My Lords, for the avoidance of doubt, and for the Government Whip, just as the Government have changed Ministers, so we have changed Front-Benchers. I put that on the record. The noble Lord, Lord Cormack, who is no longer in his place, called this a hybrid Bill. Internally, I have called it the “kippers and custard Bill”, because it contains two completely different things, perhaps creating an unpalatable whole.
I also apologise for not being able to speak at Second Reading, for the same reason as most speakers: it was a moving target and most of us were involved in legislation elsewhere. That said, I was grateful to my noble friend Lady Pinnock, who represented my views on the director disqualification part of this Bill very well. I thank her. Noble Lords will be pleased to know that, despite the fact I was not here for Second Reading, I will not do a quasi-Second Reading speech at this point, but I will take a couple of minutes to set out my frame of reference for this group and the next so that it makes more sense.
I read the Hansard report of the Second Reading. As usual, I was struck by the great wisdom shown by your Lordships, but I was a little surprised to see one speech that characterised the whole insolvency and restructuring profession in a universally negative way. Although I am sure there are always examples of bad behaviour, I put on record that that is not my experience. By way of disclosure, I point out that R3, the organisation that represents the profession, has been very helpful in providing technical briefing to me on the Bill.
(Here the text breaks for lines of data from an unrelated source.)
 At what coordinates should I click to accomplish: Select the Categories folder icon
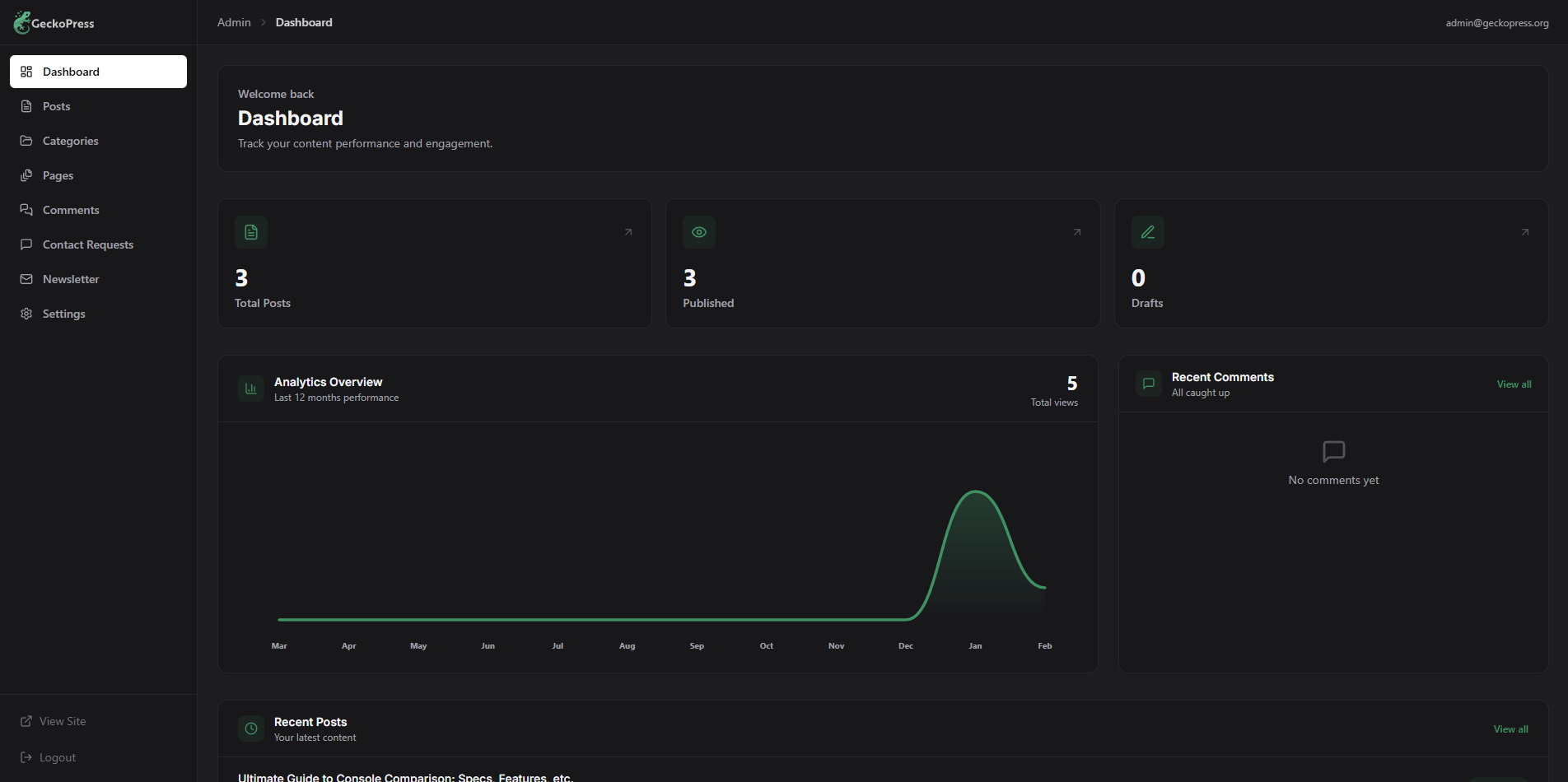point(26,140)
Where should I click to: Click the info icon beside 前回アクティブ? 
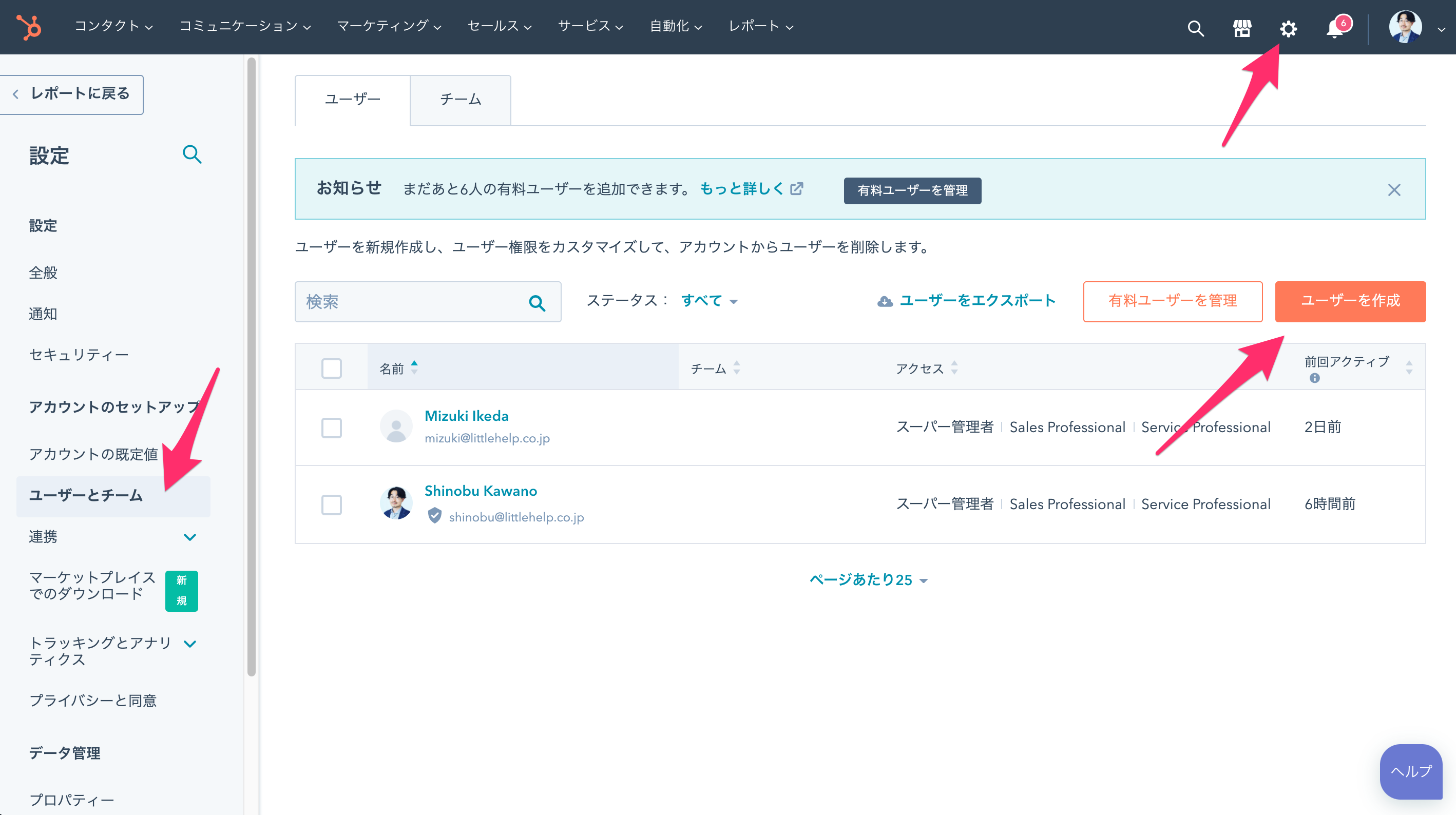point(1315,378)
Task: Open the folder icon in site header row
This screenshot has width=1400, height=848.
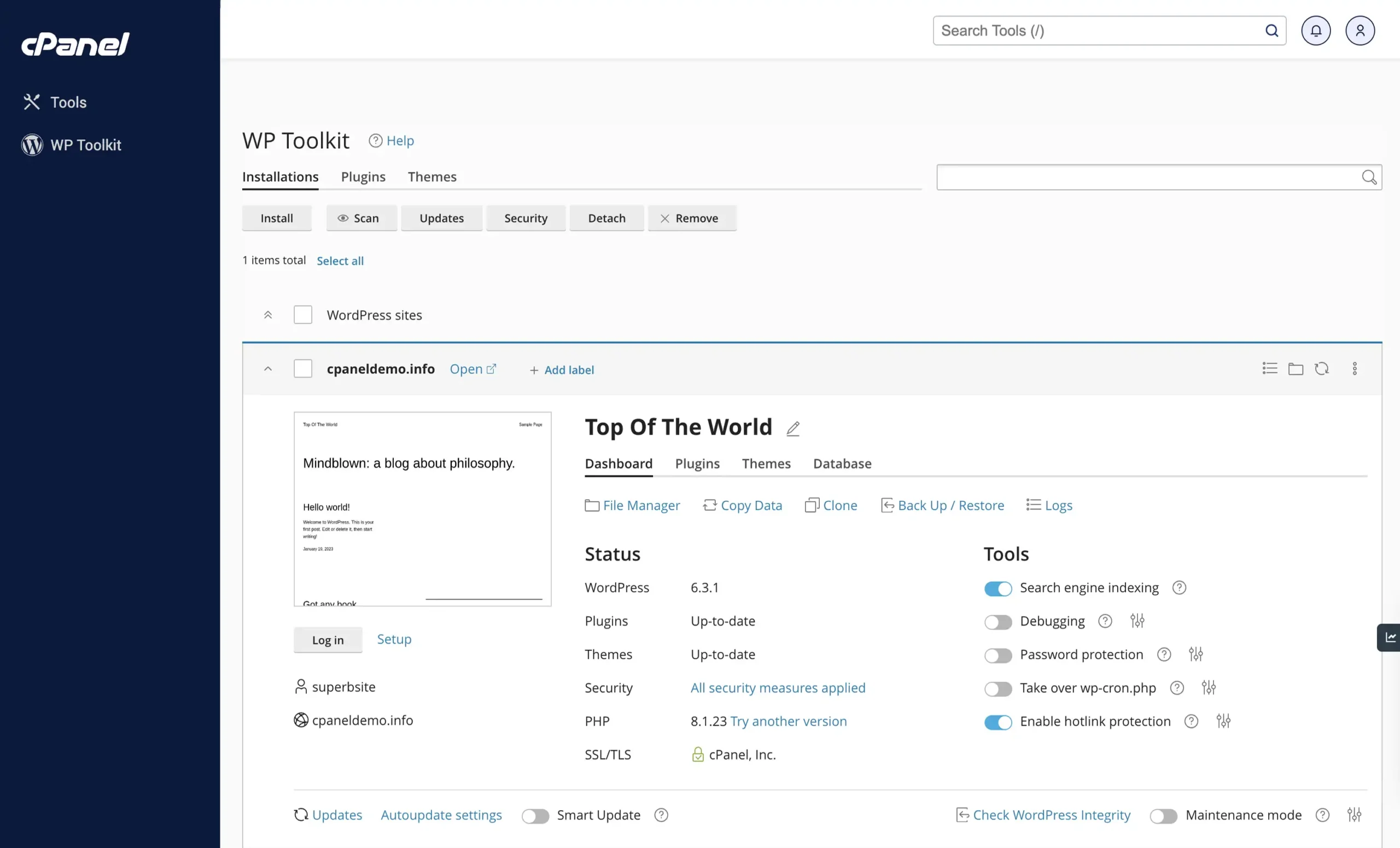Action: [1296, 369]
Businesses, especially smaller ones, rely on these services to get back as much of the money that they are owed as possible. That can be an existential issue for them. As things stand, some creditors are more equal than others. HMRC has always sought priority access to a failed company’s assets. We debated this long and hard during the passage of the Corporate Governance and Insolvency Bill—it seems a lifetime ago—where the Government promoted the interests of the tax authority a little higher. This Bill seeks to introduce powers to enable the Insolvency Service to investigate directors of companies that have been dissolved. Currently, the
Insolvency Service can investigate directors of insolvent companies only. We should ask whether it seeks to achieve that on behalf of HMRC at the expense of other creditors. Will the Minister give us a specific assessment of how this new process will affect non-HMRC creditors?
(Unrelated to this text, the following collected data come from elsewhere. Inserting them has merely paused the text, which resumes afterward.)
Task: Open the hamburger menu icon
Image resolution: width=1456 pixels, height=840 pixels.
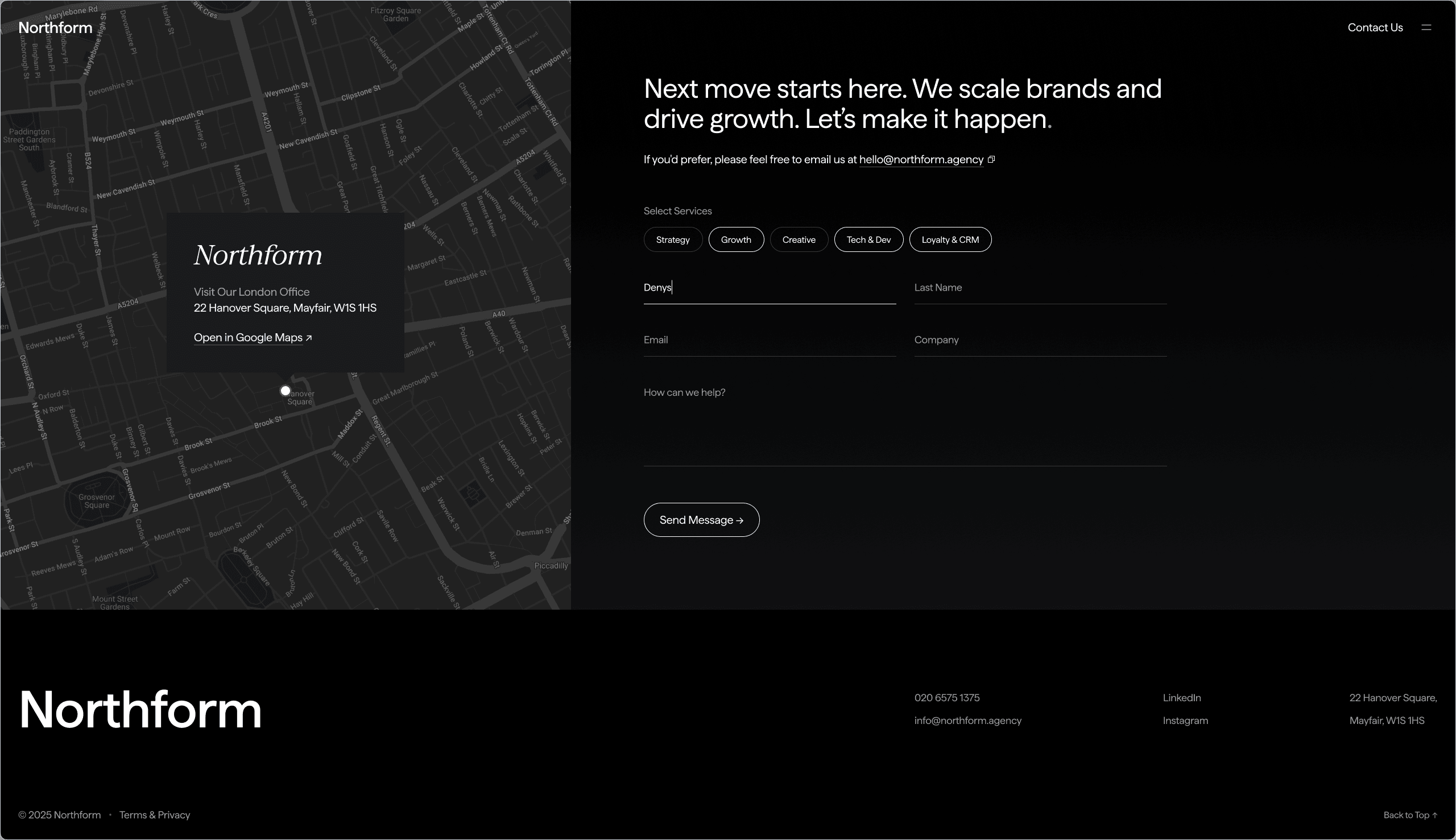Action: point(1426,27)
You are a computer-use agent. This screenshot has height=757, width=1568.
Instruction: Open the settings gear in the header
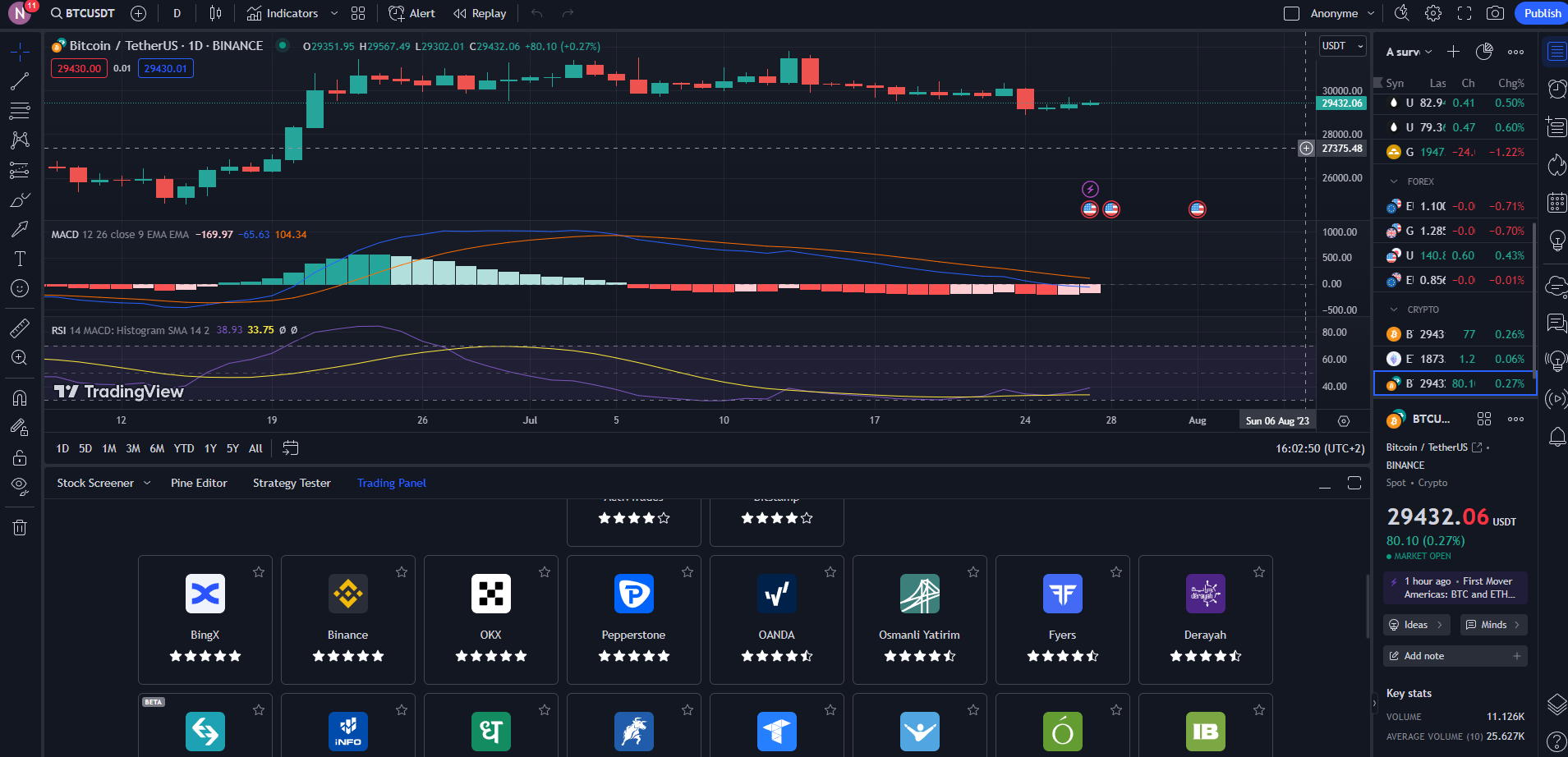pyautogui.click(x=1433, y=12)
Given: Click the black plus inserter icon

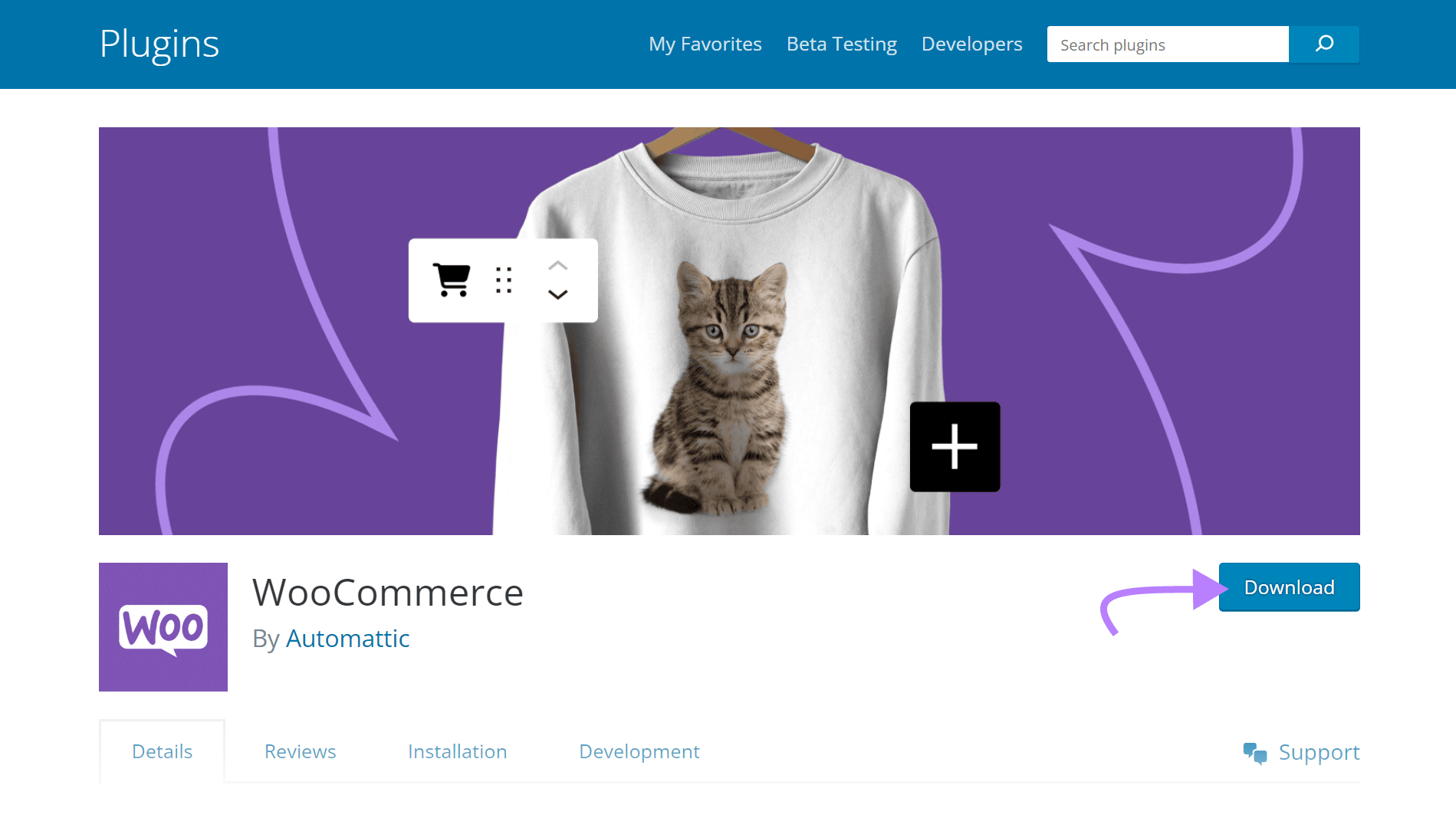Looking at the screenshot, I should [954, 446].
There are accusations that the Government are in danger of not dealing with the loophole to deter fraudulent behaviour because this legislation is so tightly focused on bounce-back loan fraud. While the Government are likely to be a significant creditor in those cases, using this legislation in such a limited way would represent a missed opportunity to tackle the abuse of the company dissolution process more widely. I think that was what the noble Lord, Lord Lea, alluded to. Dissolving a company is a legitimate way of shutting a business down but it is often used to avoid scrutiny, as dissolution does not currently involve examination of the dissolved company’s finances by an external party, such as an insolvency practitioner. The Bill should be a chance to open this issue up.
We broadly support Amendment 3, in the name of the noble Lord, Lord Lea, and Amendment 7, in the name of the noble Baroness, Lady Blake. They both essentially probe when a company moves into dissolution. The noble Lord, Lord Lea, seeks to expose a possible pattern of director behaviour and the noble Baroness, Lady Blake, seeks to gain more data on the possible extent of such abuse through a duty of reporting for the Secretary of State. I do not think any of us would maintain that these amendments on their own would stamp out abuses, but at the very least they would cause a strong light to be shone on them.
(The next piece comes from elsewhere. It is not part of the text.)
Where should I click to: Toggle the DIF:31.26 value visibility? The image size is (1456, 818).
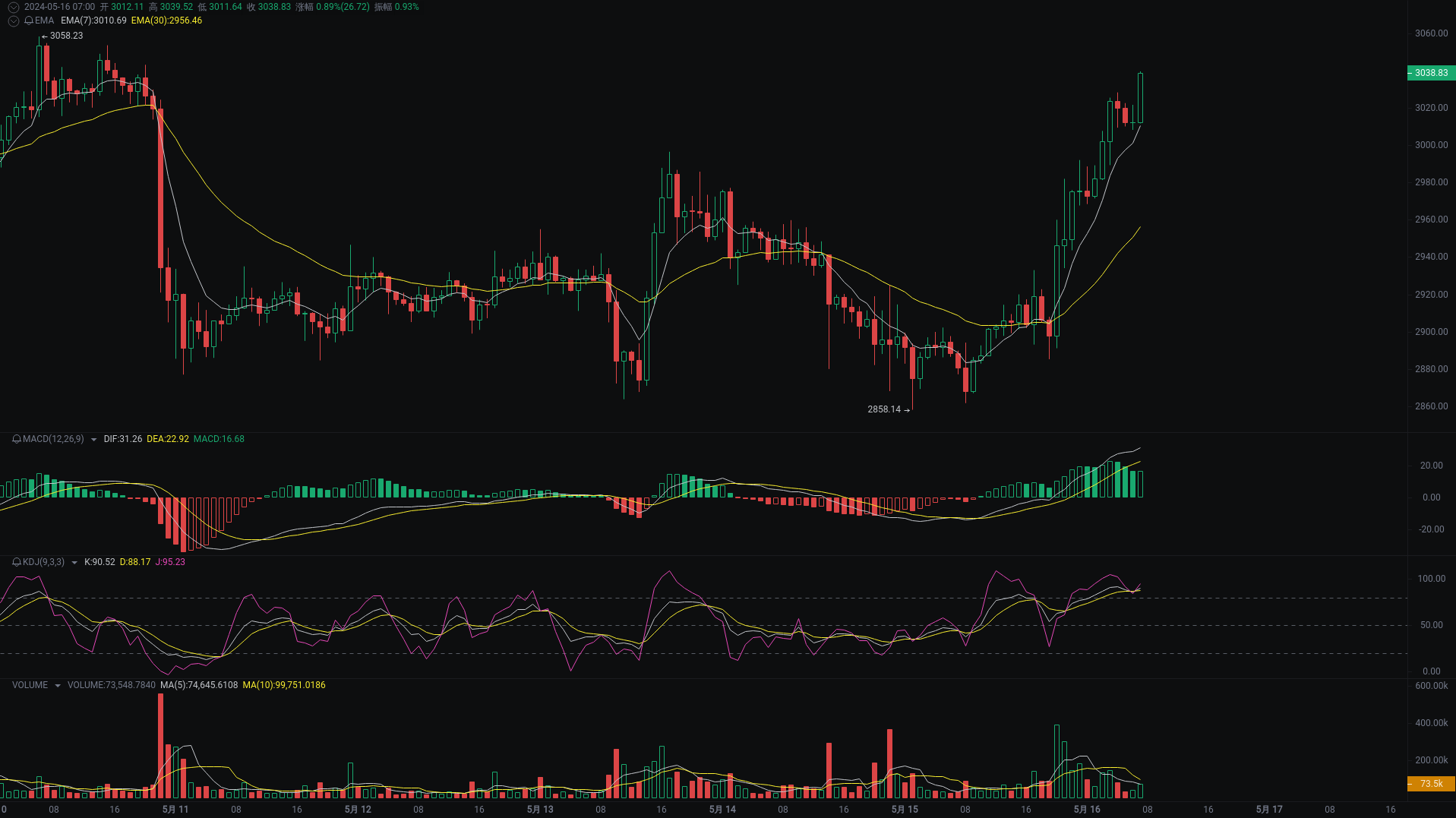coord(122,439)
I have a couple of other questions for the Minister. What steps will the Government take to ensure that investigations into directors of dissolved companies do not come at the expense of investigations into directors of insolvent companies? How will the Government determine which cases are in the public interest? The Bill’s impact assessment focuses on bounce-back fraud, but there are many other creditors in fraud cases. There is a huge public interest in helping ensure that all creditors are repaid. They are the businesses that contribute to the nation’s economy and without repayment they may become insolvent. This Bill risks becoming a missed opportunity to help this wider body of individuals and business if it is used to recoup government money only. Ensuring that creditors receive their fair share of any assets vested in a company requires the use of the insolvency framework to identify and distribute those assets. At the very least, will the Minister confirm that, where a company’s directors are found to be culpable, dissolved companies will be put through an insolvency process to ensure that returns to creditors can be made?